**TASK DESCRIPTION**
Give back exactly the lines of the data below, starting with the line that has "Airport Express (182, 1710)" and going on through the line that has "ASExp (218, 515)".

[Source data]
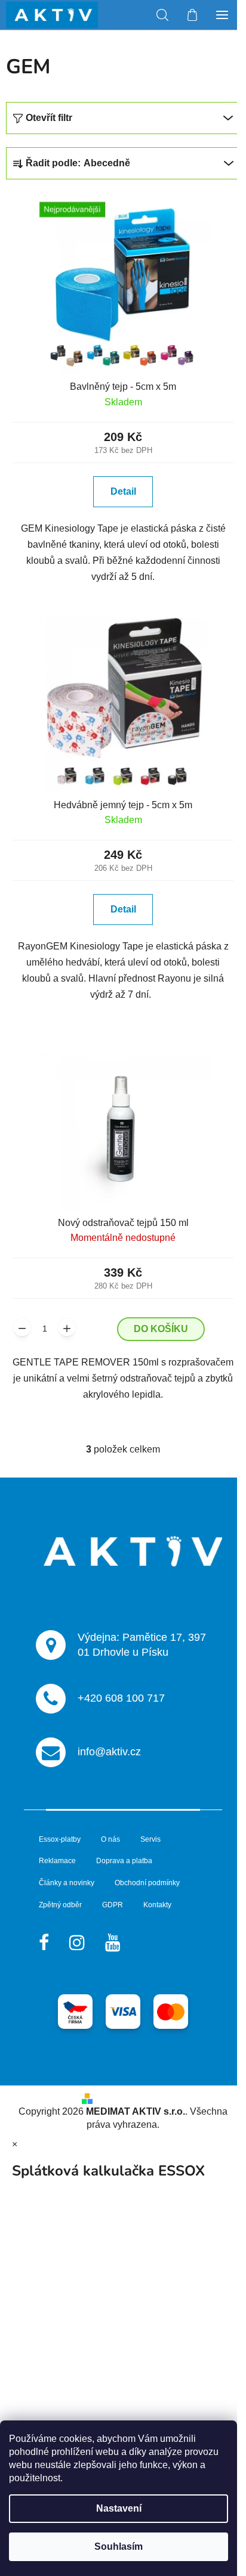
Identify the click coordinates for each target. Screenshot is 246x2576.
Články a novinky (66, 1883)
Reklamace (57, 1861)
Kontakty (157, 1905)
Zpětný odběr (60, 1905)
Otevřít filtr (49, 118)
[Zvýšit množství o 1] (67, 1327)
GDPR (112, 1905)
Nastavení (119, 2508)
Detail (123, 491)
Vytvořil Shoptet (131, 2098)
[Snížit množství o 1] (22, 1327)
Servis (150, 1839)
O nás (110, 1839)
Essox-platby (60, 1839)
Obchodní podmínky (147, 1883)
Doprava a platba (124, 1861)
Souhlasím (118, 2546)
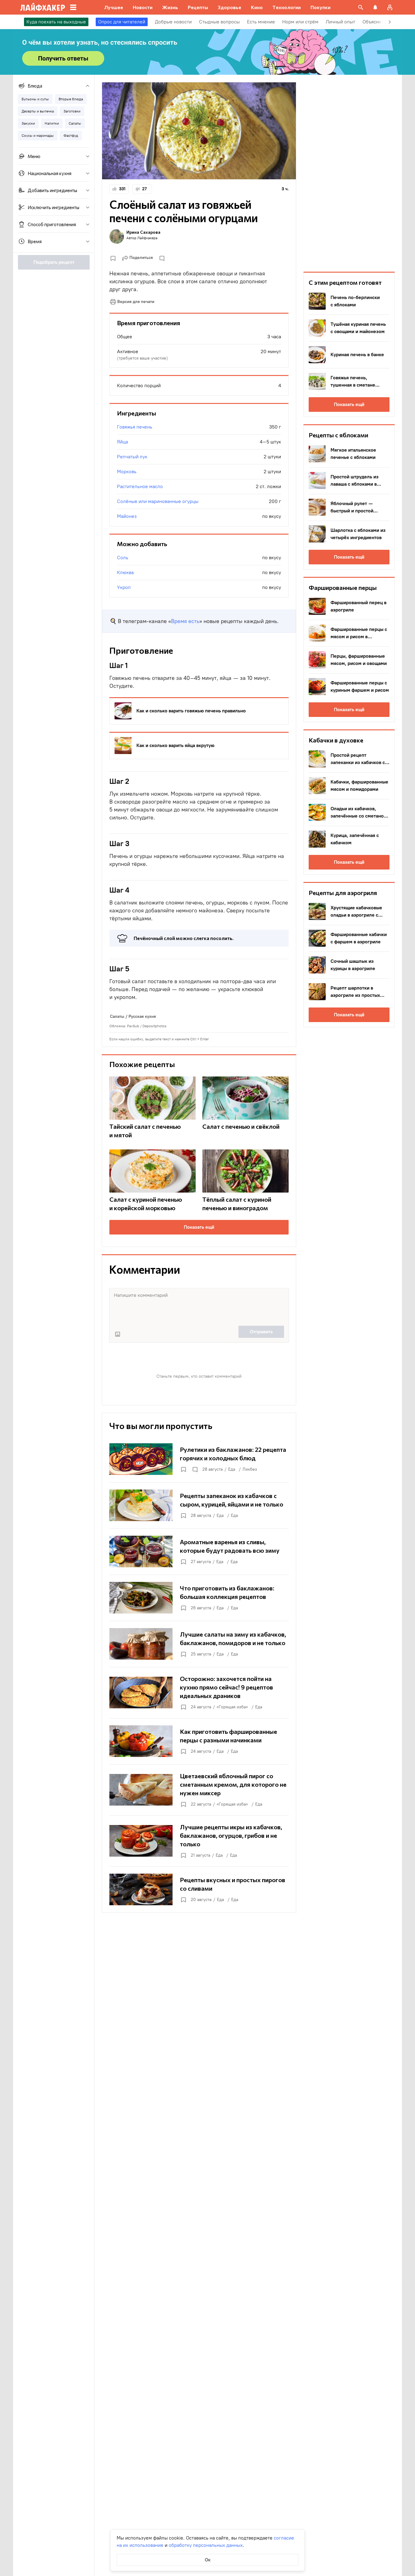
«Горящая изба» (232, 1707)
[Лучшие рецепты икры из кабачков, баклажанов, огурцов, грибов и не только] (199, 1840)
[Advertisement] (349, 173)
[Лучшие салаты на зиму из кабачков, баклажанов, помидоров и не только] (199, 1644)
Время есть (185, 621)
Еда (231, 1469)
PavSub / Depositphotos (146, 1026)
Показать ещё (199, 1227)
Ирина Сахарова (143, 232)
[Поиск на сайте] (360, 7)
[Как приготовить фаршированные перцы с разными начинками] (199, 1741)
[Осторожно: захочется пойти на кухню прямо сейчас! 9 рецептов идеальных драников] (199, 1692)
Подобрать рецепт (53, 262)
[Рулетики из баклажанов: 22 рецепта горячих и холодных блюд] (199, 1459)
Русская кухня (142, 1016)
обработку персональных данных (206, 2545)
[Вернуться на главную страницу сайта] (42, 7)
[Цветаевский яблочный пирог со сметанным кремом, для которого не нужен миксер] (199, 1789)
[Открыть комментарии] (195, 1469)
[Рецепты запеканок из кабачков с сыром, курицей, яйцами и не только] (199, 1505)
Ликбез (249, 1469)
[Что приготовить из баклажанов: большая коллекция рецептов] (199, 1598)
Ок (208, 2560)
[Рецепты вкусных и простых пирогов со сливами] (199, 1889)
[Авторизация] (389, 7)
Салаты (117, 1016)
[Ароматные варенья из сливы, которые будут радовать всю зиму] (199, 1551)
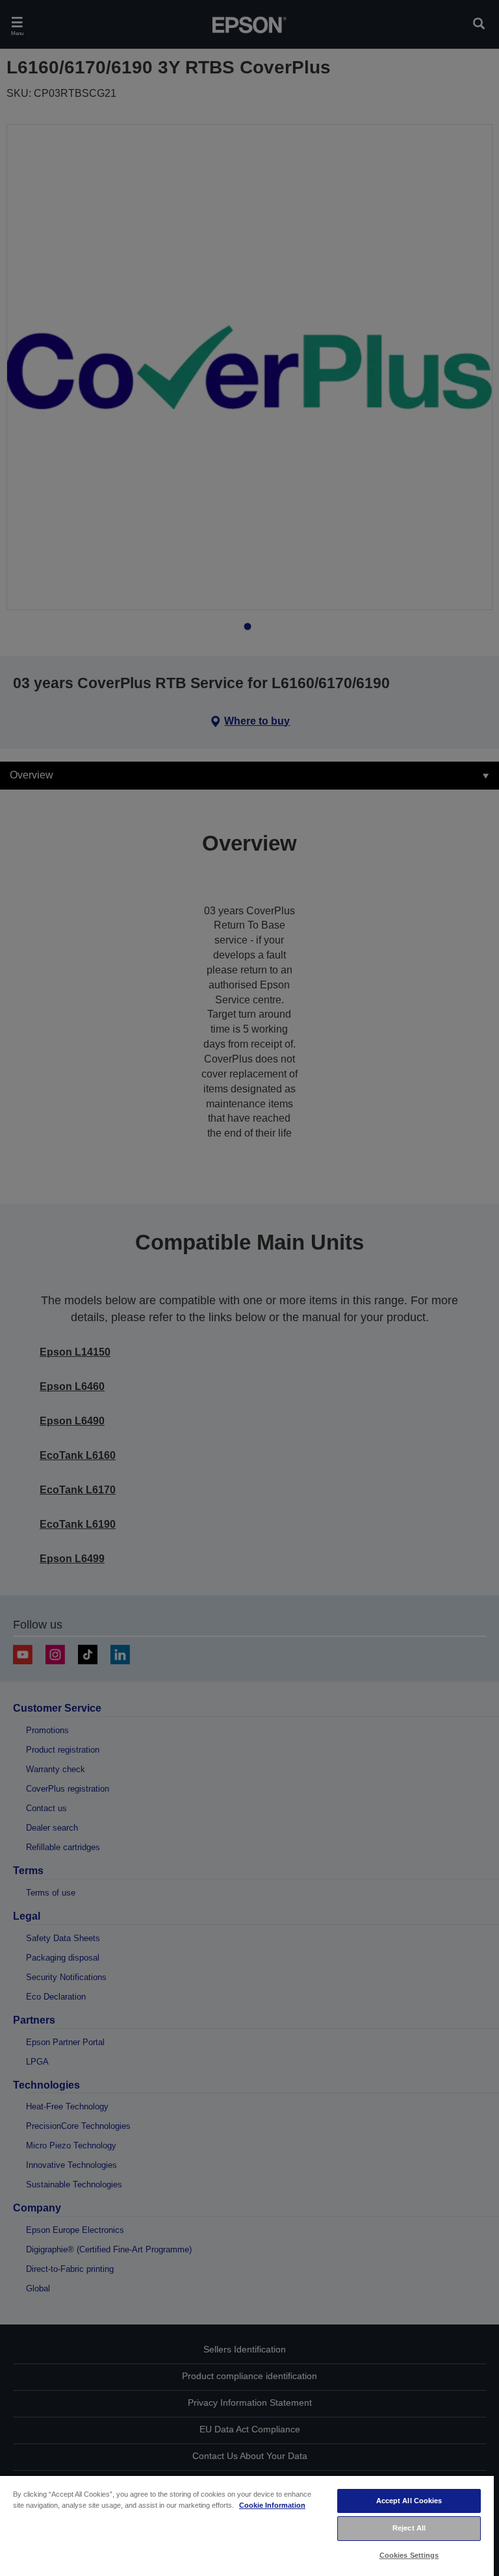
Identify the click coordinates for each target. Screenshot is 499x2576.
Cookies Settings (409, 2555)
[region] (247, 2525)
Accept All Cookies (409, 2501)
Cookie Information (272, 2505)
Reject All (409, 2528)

...

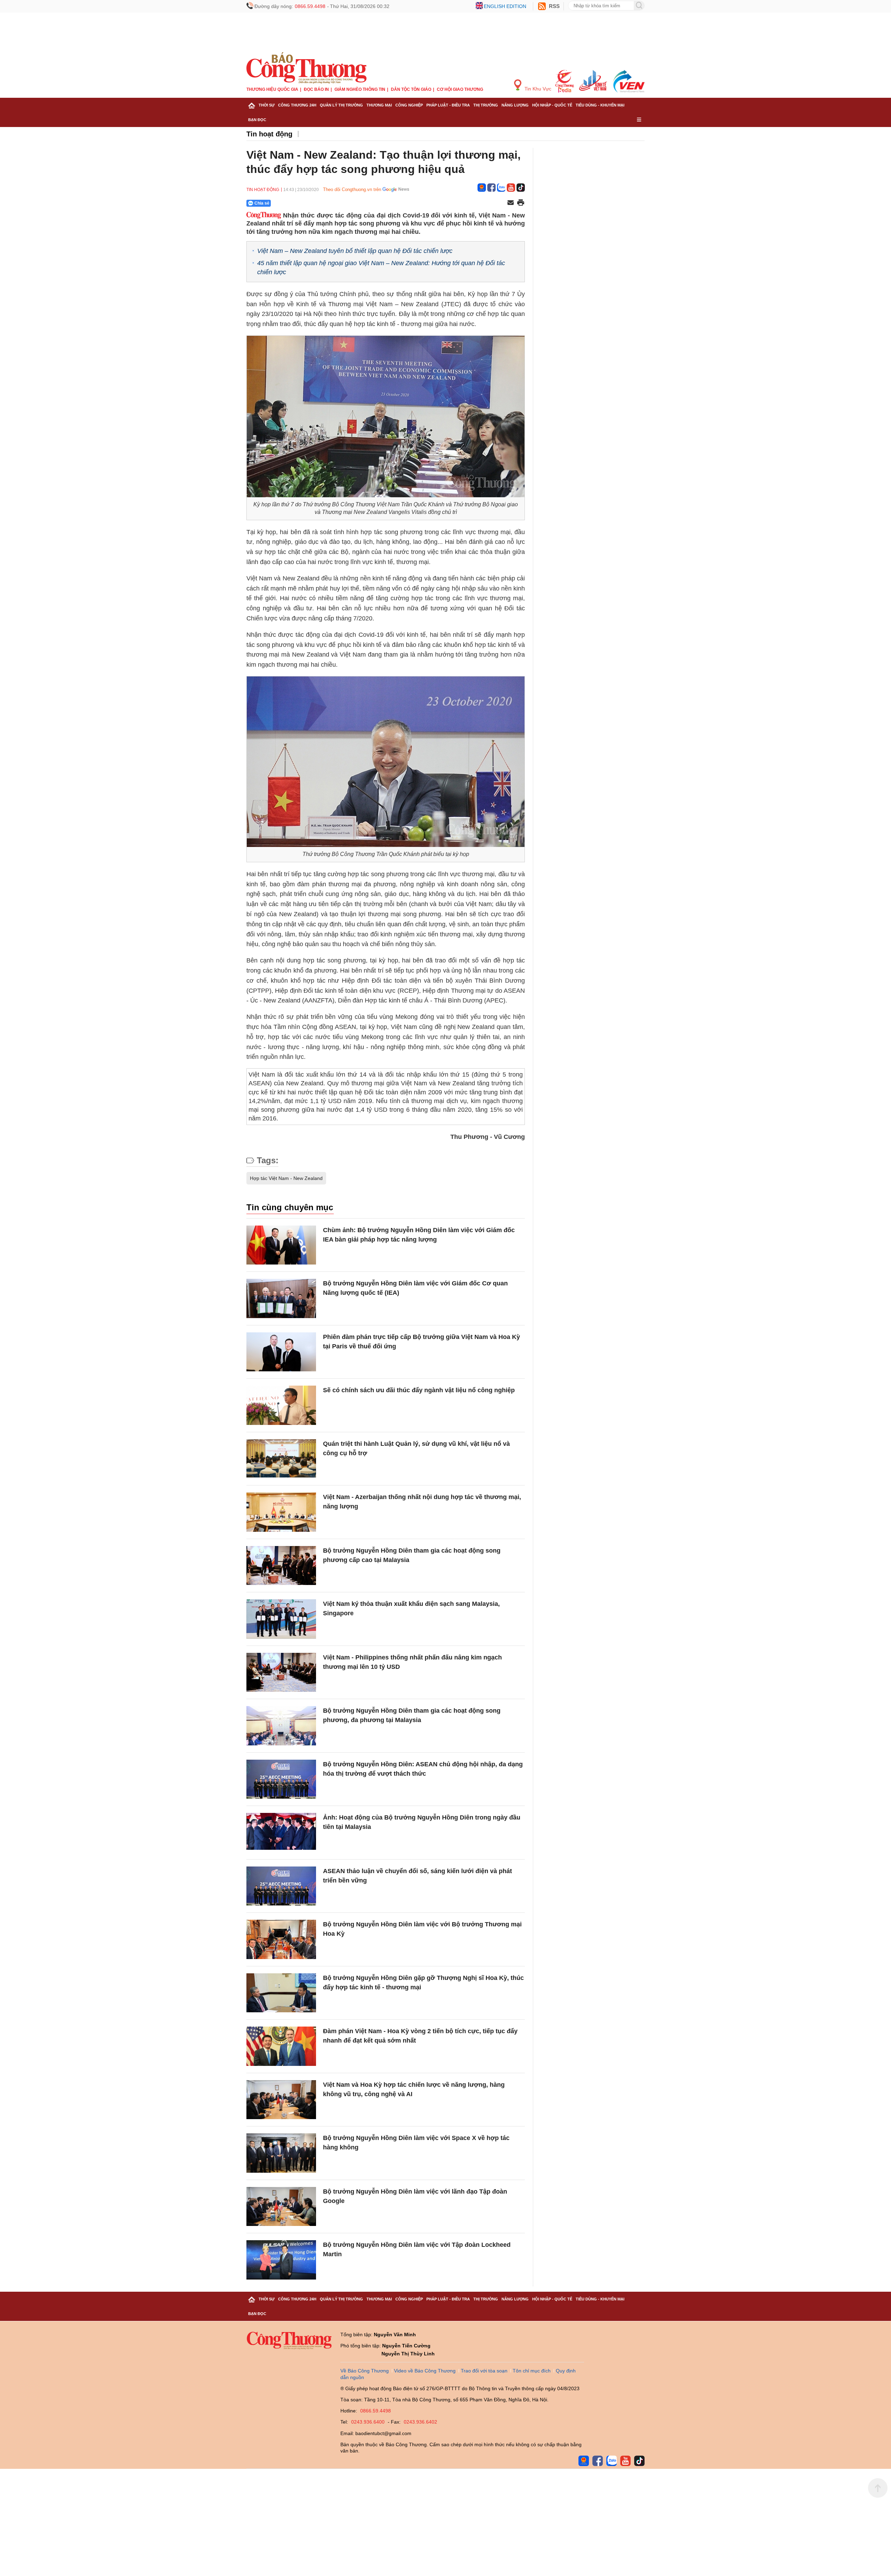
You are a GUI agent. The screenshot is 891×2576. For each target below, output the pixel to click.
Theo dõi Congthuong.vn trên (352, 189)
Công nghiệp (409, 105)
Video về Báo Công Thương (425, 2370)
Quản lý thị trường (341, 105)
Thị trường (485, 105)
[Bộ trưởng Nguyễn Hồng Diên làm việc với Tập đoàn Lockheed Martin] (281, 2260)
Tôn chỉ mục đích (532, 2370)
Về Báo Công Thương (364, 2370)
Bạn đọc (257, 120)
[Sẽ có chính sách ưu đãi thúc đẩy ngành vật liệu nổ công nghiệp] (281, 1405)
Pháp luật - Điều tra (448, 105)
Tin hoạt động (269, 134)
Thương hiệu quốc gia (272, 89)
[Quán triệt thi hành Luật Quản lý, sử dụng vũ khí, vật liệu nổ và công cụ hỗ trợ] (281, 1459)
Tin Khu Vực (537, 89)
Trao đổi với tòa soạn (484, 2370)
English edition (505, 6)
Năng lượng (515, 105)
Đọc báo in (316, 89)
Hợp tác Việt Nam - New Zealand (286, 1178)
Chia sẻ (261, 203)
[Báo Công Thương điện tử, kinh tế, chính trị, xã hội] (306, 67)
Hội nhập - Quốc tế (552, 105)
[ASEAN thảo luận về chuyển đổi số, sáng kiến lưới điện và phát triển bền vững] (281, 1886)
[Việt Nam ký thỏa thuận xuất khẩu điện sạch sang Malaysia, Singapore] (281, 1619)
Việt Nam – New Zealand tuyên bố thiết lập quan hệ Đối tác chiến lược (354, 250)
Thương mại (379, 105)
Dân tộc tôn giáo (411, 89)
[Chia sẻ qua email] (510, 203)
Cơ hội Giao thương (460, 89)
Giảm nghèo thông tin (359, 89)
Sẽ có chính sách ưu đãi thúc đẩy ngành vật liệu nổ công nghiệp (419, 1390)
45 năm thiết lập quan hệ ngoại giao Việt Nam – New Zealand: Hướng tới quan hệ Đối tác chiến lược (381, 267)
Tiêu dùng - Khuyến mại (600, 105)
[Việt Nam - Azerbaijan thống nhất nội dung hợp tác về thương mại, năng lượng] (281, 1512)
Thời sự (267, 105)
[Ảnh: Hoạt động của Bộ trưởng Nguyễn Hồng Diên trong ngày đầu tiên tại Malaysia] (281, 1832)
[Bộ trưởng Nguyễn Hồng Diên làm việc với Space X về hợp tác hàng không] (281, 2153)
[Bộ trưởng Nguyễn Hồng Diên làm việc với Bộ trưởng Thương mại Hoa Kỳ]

==

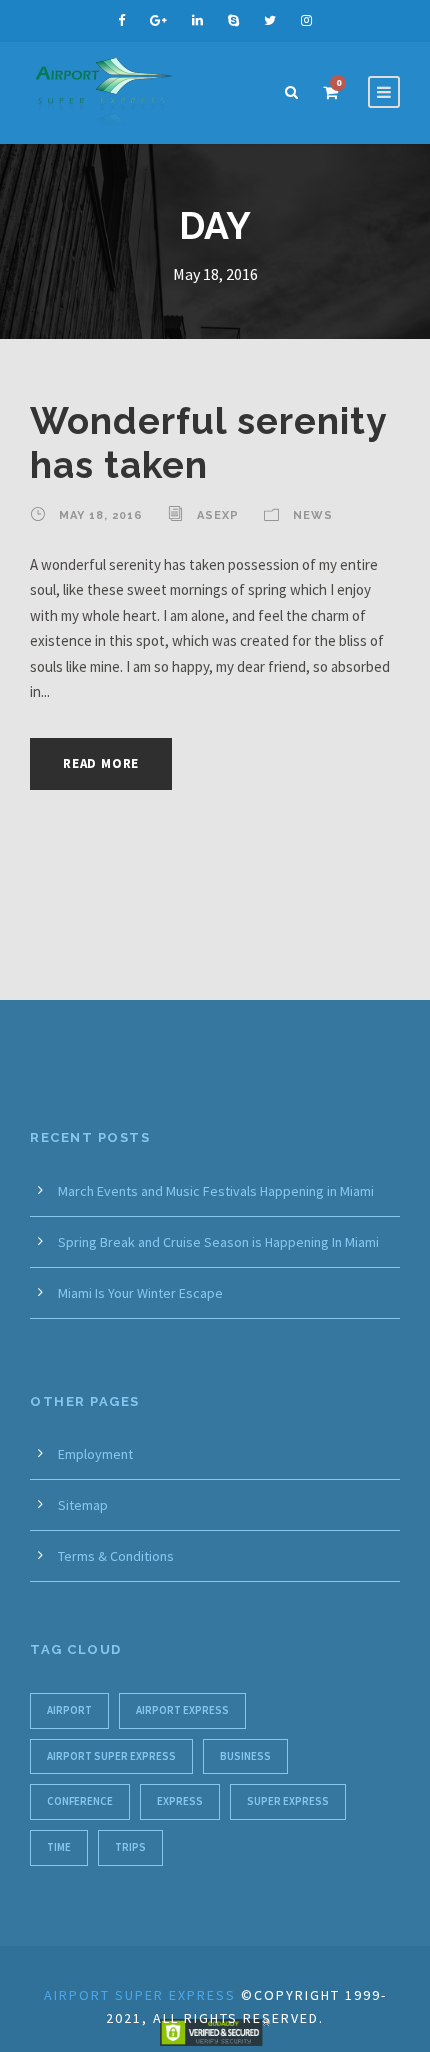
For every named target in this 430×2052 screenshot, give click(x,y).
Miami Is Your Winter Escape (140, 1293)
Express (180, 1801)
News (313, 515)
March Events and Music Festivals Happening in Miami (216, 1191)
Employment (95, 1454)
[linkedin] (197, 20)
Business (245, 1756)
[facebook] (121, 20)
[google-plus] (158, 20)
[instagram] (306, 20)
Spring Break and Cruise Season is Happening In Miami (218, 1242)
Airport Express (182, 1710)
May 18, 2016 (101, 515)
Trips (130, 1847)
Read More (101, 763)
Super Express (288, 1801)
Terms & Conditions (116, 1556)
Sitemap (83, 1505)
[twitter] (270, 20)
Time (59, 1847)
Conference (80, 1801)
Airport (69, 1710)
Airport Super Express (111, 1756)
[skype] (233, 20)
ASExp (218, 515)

**RESPONSE TO THIS TASK**
Airport Express (182, 1710)
May 18, 2016 (101, 515)
Trips (130, 1847)
Read More (101, 763)
Super Express (288, 1801)
Terms & Conditions (116, 1556)
Sitemap (83, 1505)
[twitter] (270, 20)
Time (59, 1847)
Conference (80, 1801)
Airport (69, 1710)
Airport Super Express (111, 1756)
[skype] (233, 20)
ASExp (218, 515)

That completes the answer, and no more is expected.